Aniquilam, portanto, a proteção à liberdade de imprensa, na medida em que a golpeiam no seu núcleo essencial, a imposição de objetividade e a vedação da opinião pejorativa e da crítica desfavorável, reduzindo-a, por conseguinte, à liberdade de informar que, se constitui uma de suas dimensões, em absoluto a esgota. Liberdade de imprensa e objetividade compulsória são conceitos mutuamente excludentes. Não tem a imprensa livre, por definição, compromisso com uma suposta neutralidade, e, no dia que eventualmente vier a tê-lo, já não será mais livre.

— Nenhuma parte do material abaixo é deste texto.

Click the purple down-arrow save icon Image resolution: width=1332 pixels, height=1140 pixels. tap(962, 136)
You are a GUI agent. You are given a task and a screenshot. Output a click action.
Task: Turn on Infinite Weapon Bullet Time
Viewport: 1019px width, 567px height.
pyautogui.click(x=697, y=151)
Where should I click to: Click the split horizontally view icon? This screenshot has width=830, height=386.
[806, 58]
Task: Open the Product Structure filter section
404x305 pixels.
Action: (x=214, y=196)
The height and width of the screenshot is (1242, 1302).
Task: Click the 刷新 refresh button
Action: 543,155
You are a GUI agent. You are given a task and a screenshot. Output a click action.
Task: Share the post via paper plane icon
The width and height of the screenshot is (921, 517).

Toda esses julgados do Supremo demonstram que através da ADPF impetrada pela Rede de Sustentabilidade a investida contra Aroeira e Noblat poderá vir a ser derrubada liminarmente. Tudo respaldado na própria jurisprudência daquela corte, que o hoje ministro da Justiça parece desconhecer. Ainda assim, ele sonha em um dia fazer parte daquele plenário. Pelo jeito, terá que estudar um pouco mais as decisões que ali já foram tomadas. Não bastará ser apenas “terrivelmente evangélico”, qualidade defendida por Bolsonaro, em julho de 2019, para que ele indique à primeira vaga a ser aberta.